Metal Gear Solid: VR Missions [PlayStation] – Review

Metal Gear Solid: VR Missions

The desire needed to complete Metal Gear Solid: VR Missions must be strong in order to persist through the game’s 300 missions. As the name suggests, these missions are set in virtual reality and act as a simulation, presumably for Raiden – the “star” of Metal Gear Solid 2: Sons of Liberty. They put him in the shoes of Solid Snake in a variety of challenges that test his stealth skills, weapon proficiency, as well as some others that are just for fun. There is a great variety of missions and I became intimately acquainted with each weapon and the fundamentals of the stealth gameplay. However, there isn’t a great sense of diversity in the missions. Many repeat and there just aren’t enough unique or goofy missions to warrant the time required, especially as there’s little that adds to the lore. But, I did wind up with a 100% completion rate and eked plenty of enjoyment out of my time with the game.

The majority of the missions had a wireframe visual style.
The majority of the missions had a wireframe visual style.

Of the four modes the game is divided into, I had the most fun with the final one: special. To unlock it and its various subtypes, I had to work my way through the other three modes: sneaking, weapon, and advanced. Sneaking mode tasked me with just that: being stealthy. To promote this, half of the missions supplied me with no weapons while the other half limited me to Solid Snake’s trusty SOCOM firearm. This forced me away from just mowing down enemy resistance, although this isn’t a tenable strategy most of the times anyway. I was also required to complete these missions a second time in time attack versions. They were identical, only now I was racing against the clock. I got my fill, but wasn’t burned out.

The subsequent two modes played out a little differently. The first, weapon mode, equipped me with a single weapon for a series of increasingly tougher missions. Time attack versions were also present meaning I repeated each mission twice. All in all, these weren’t very challenging even at their toughest, perhaps explaining the need for the advanced mode. The setup was the same: a few missions with only a single weapon type equipped putting Solid Snake in a more precarious scenario. Again, time attack versions meant I had to repeat these stages twice. At this point, the struggle to continue playing got real.

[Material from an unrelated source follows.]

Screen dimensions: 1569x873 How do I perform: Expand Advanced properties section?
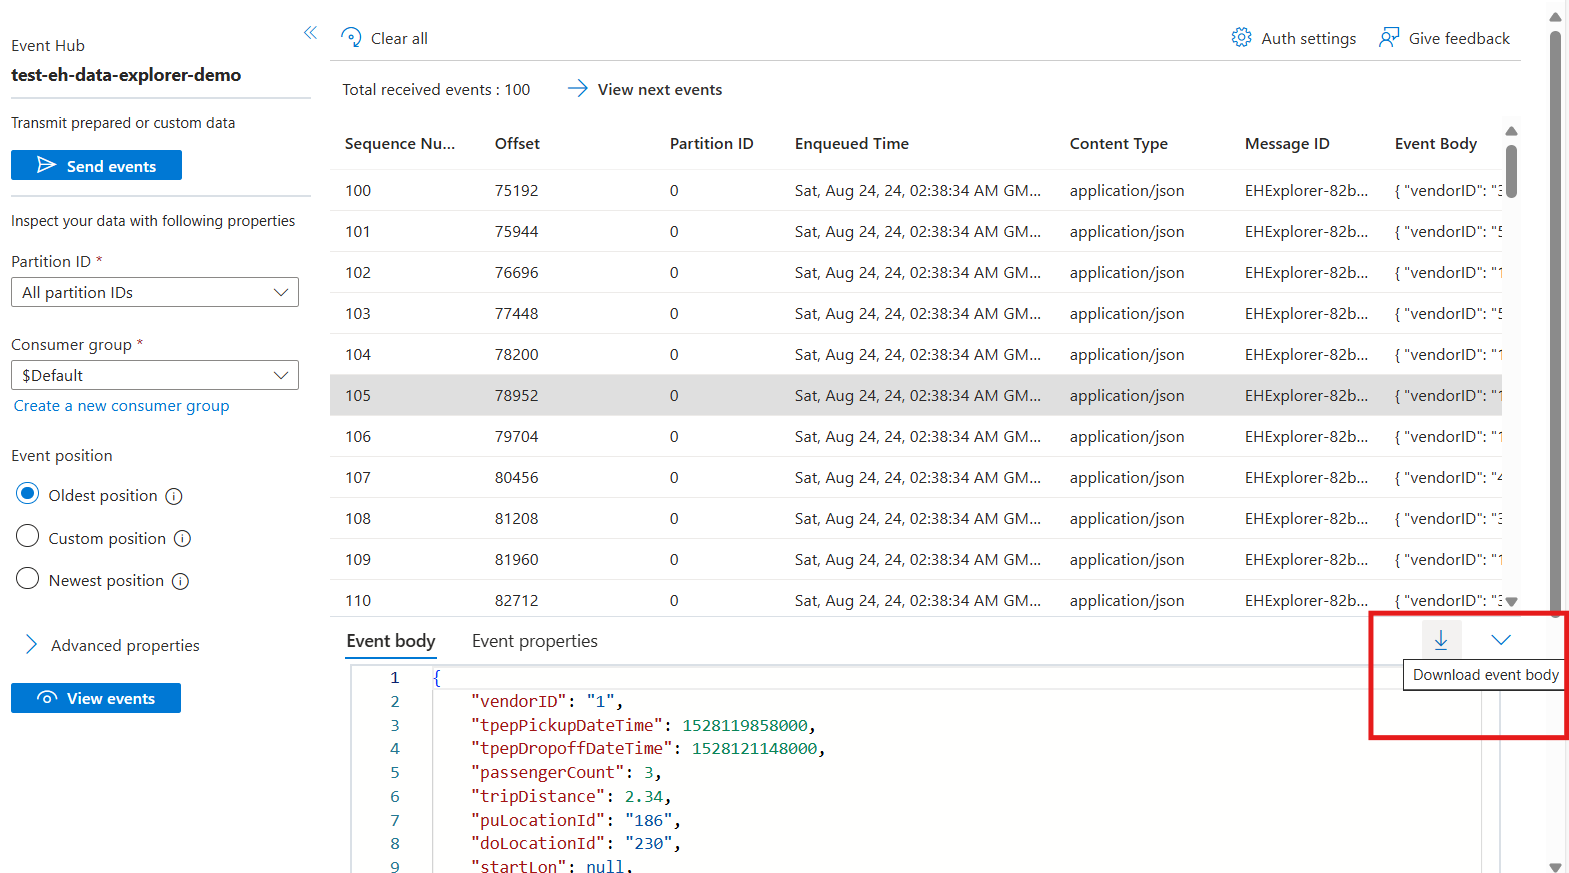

Missions revolving around Solid Snake's arsenal were the most common.
Missions revolving around Solid Snake’s arsenal were the most common.

Stripped of a grandiose narrative, VR Missions is solely gameplay driven. In the presentation, it’s practically a puzzle game. It’s loaded to the brim with mostly succinct missions that hone in on one or two facets of the gameplay. For the most part, they’re enjoyable and enlightening – I know I can return to Metal Gear Solid with a more confident understanding of Solid Snake’s arsenal and the stealth options at his disposal, if I wanted to, which I don’t. I came to this title not knowing what to expect necessarily and it really comes off as what it’s portraying – a training tool. Just as much of training is based around repetition, so too is this game and that’s where it became a struggle to persevere. Many of the mission types were very similar, but then having to repeat the bulk of them in a time attack version? That was a real buzzkill.

When I made it through the majority of the game and unlocked the various mission subtypes within the special mode, I was a little disappointed. There were still plenty of rote simulation style missions among the scant goofy mystery and puzzle style missions. Granted, I got to solve murder mysteries, fight off UFOs and skyscraper-sized enemies, and play as Cyborg Ninja, but this off kilter style of mission was less abundant than I had hoped for. Even with these goofy scenarios, the highlight of this mode was perhaps the final mission I tackled: the VR mission. To clear it, I had to make my way through a truly challenging ten stage gauntlet within a fifteen minute time span, which was always tallying time, even factoring in restarts and deaths. It took me a few attempts before I could do it but when I conquered it, excelsior! It honestly forced me to use much of what I’d learned up to this point to succeed.

A camera mode was one of the unlockables, and very underwhelming.
A camera mode was one of the unlockables, and very underwhelming.

Afterwards I got a schematic for Metal Gear Ray, to be featured in the then-unreleased sequel. Again, I was a little disappointed after a dozen hours and a 100% rating for that to be the reward. That’s not to say I didn’t have fun, the game simply grew tiring. There were loads of exciting missions and a lot of variety in the scenarios I was put in and what the missions tasked me with. Unfortunately, many of these had to be repeated which stripped the time spent of diversity as I was repeating much of the game twice. It comes off as a hard game to recommend to anyone but the most diehard fans of the series, and even then I’d caution against playing the time attack versions until all unplayed missions have been exhausted. That should extend the enjoyment and reduce the sense of repetition that I encountered in my time with the game.